Somebody should sue. Anyway, Forrest Gump 2: Old Dude Gets Young grabbed 11 whoops, 13 nominations for this year’s Oscars, beating out Slumdog Millionaire which garnered 10. Other best picture competitors include Frost/Nixon, Milk and The Reader. The acting nominations were a little surprising: Kate Winslet, who won Golden Globes for Revolutionary Road and The Reader, was nominated only for the latter, and in the best actress category rather than supporting; Clint Eastwood was snubbed in acting categories, as was Golden Globe winner Sally Hawkins. Perhaps the most heartwarming aspect of the nominations was the poor performance of The Dark Knight, skulking away into its batcave with 8 nominations, all technical except for Heath Ledger’s posthumous supporting actor nod.

After the jump: Best Animated Short Films!

I found four of the five little cartoons nominated for Best Animated Short Films, and while there’s a bit too much cutesy-cuteness going on, they’re all worth the 1-10 minutes of your time they take up. First, “Octapodi,” a French short that anthropomorphizes octopi, which I suppose is more accurate than Finding Nemo‘s creepy pan-fishy love-fest:

Next, it’s the Russian entry, “Lavatory Lovestory,” whose Russian title, “Ubornaya Istoriya,” isn’t quite as doofy. It features a bathroom attendant who finds love (the sign on the window at the end means “help wanted”).
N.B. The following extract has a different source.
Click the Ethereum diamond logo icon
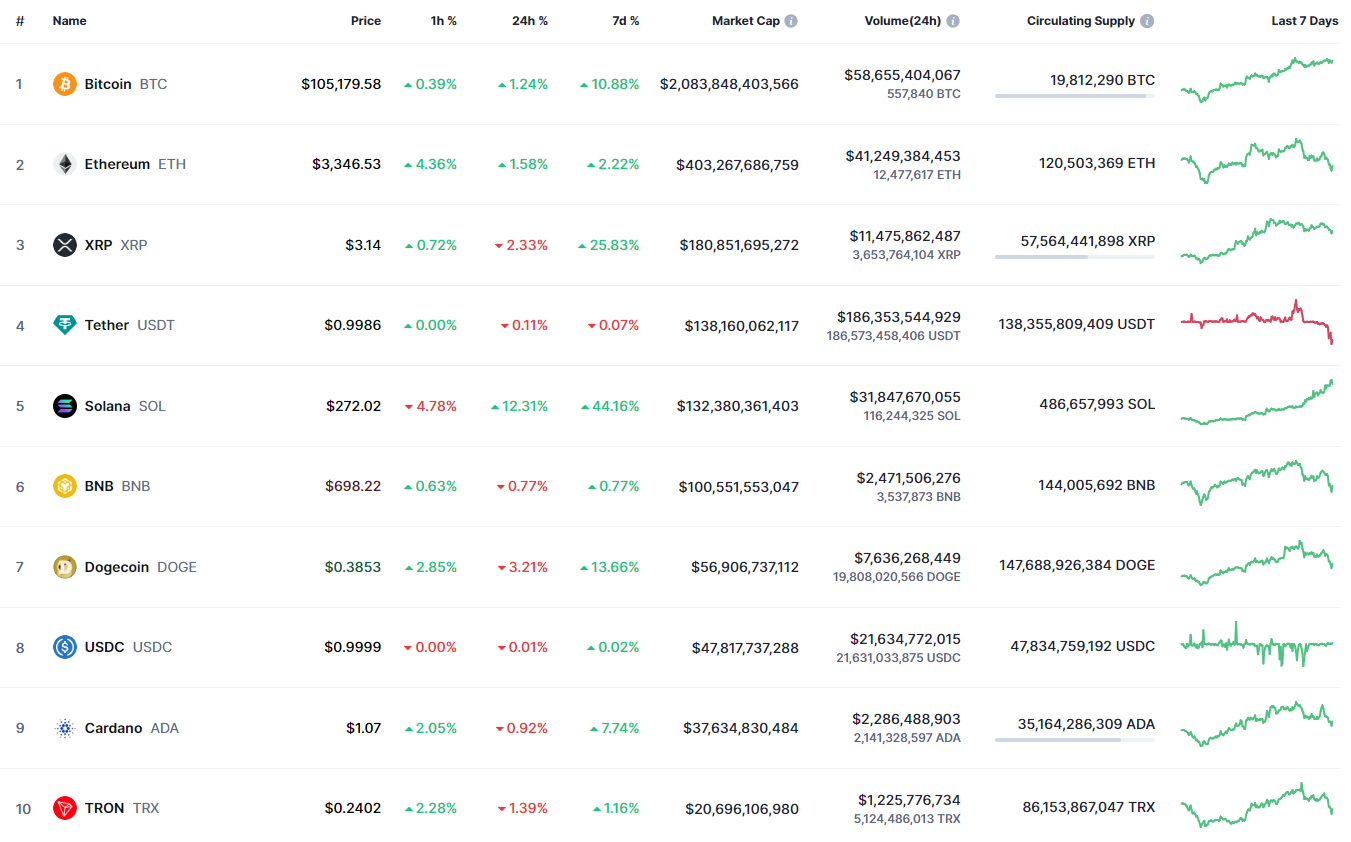Image resolution: width=1351 pixels, height=842 pixels. pos(64,164)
Pixar’s entry is this cute little story of a magician’s rabbit, “Presto”:

“This Way Up” is a short but sweet tale of a bad day in the life of two undertakers:

Another French entry, “La Maison en Petits Cubes,” looks to be the most interesting, but I couldn’t find a video online: it’s a traditionally-drawn story of a man who keeps building his house higher as water rises around him. That’s, like, totally sci-fi!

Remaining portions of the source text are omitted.